A conduta criminosa do ex-presidente com seu cartão de vacinação, de familiares e de assessores, é apenas a ínfima ponta do iceberg. Para além desse último escândalo, pontual, mas emblemático, estamos diante de crimes contra a humanidade cometidos por Bolsonaro e equipe na condução da gestão da pandemia no Brasil. O relatório da CPI da Pandemia, o Relatório produzido pelo CEPEDISA da Faculdade de Saúde Pública da USP, e os livros Cloroquination e Sem Máscara: o governo Bolsonaro e a aposta pelo caos são eloquentes na listagem de evidências e crimes cometidos pelo Governo Federal e sua “rede de necropolítica”, que envolveu militares, gabinete paralelo, planos de saúde, farmacêuticas, médicos negacionistas e associações e conselhos profissionais entre coniventes e com condutas antiéticas movidas por alinhamento político extremista.

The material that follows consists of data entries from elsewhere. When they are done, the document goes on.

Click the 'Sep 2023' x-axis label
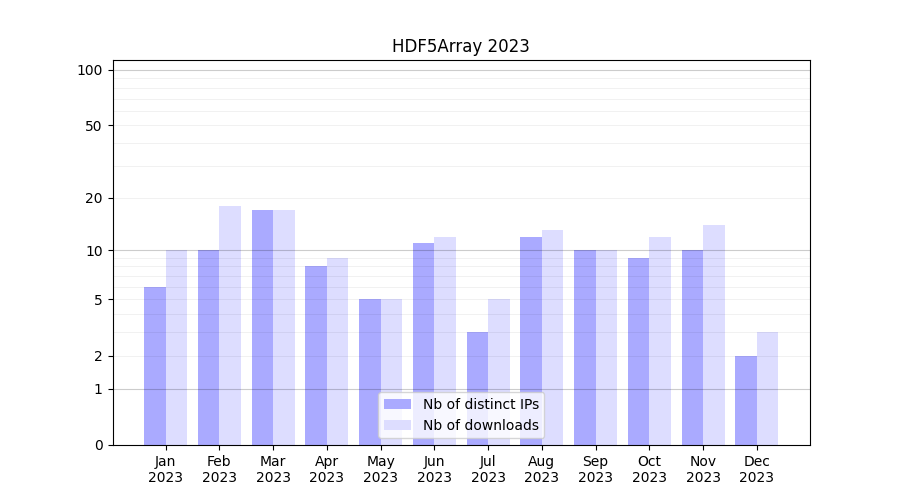[x=595, y=469]
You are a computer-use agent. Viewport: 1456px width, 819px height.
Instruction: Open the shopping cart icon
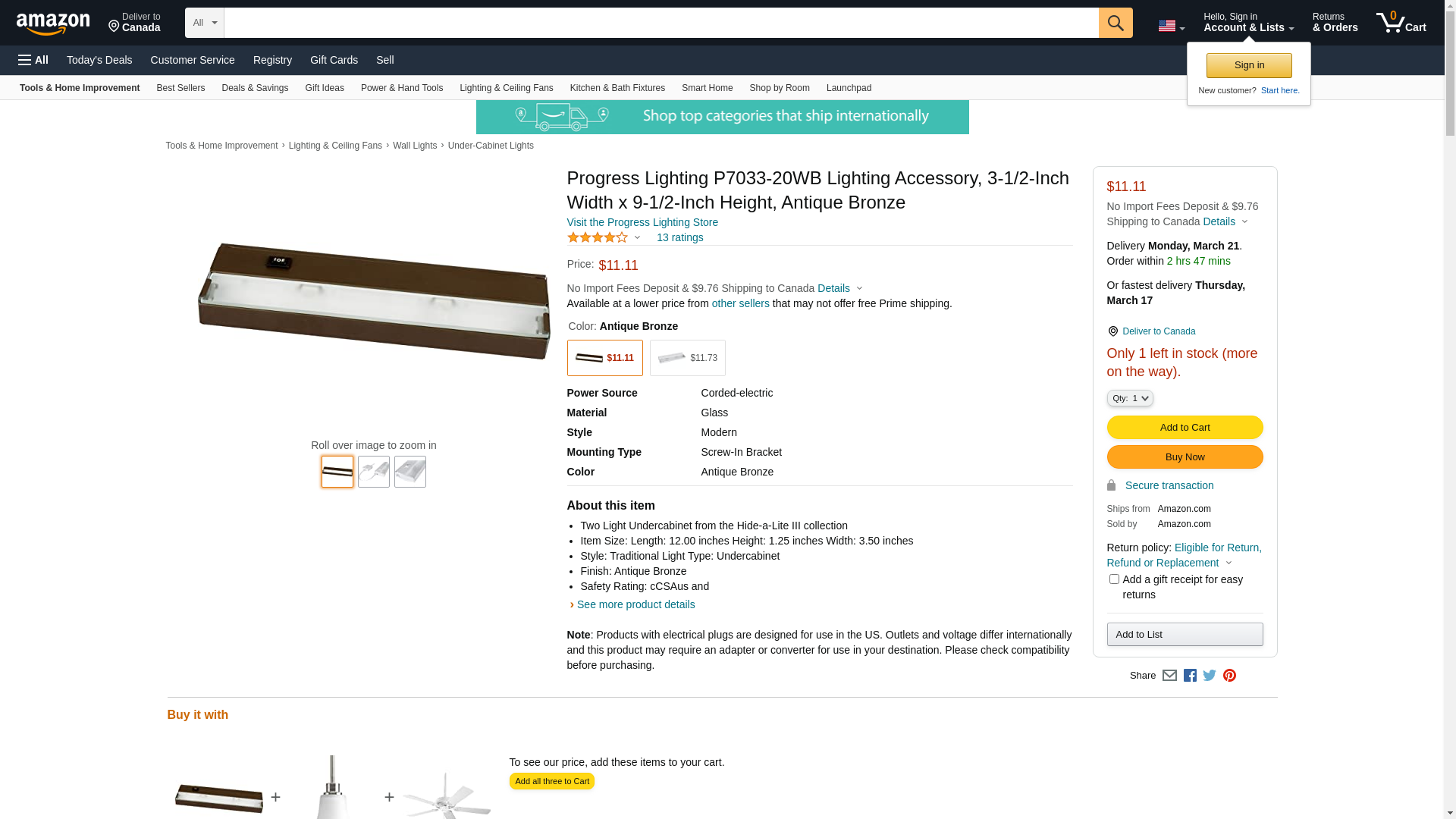(1401, 23)
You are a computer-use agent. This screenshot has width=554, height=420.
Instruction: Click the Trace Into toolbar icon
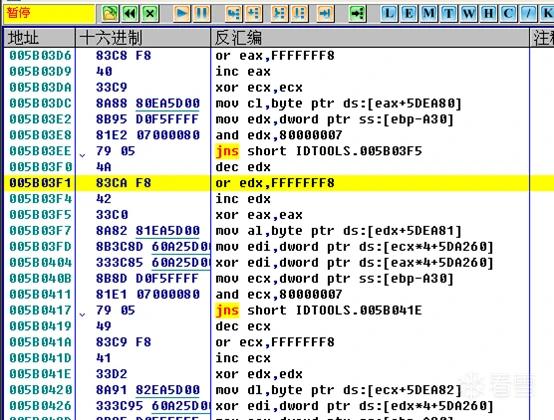pos(279,14)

O Centro SoU_Ciência, entre outros grupos de pesquisa e associações de familiares de vítimas da Covid, tem atuado para manter viva a memória e exigir justiça e reparação. O capítulo mais vergonhoso da história da saúde pública no Brasil não pode ser varrido para debaixo do tapete. É preciso instaurar um Tribunal que acelere o julgamento destes crimes e de seus autores, para que isso não mais se repita. Sem anistia para os crimes da pandemia!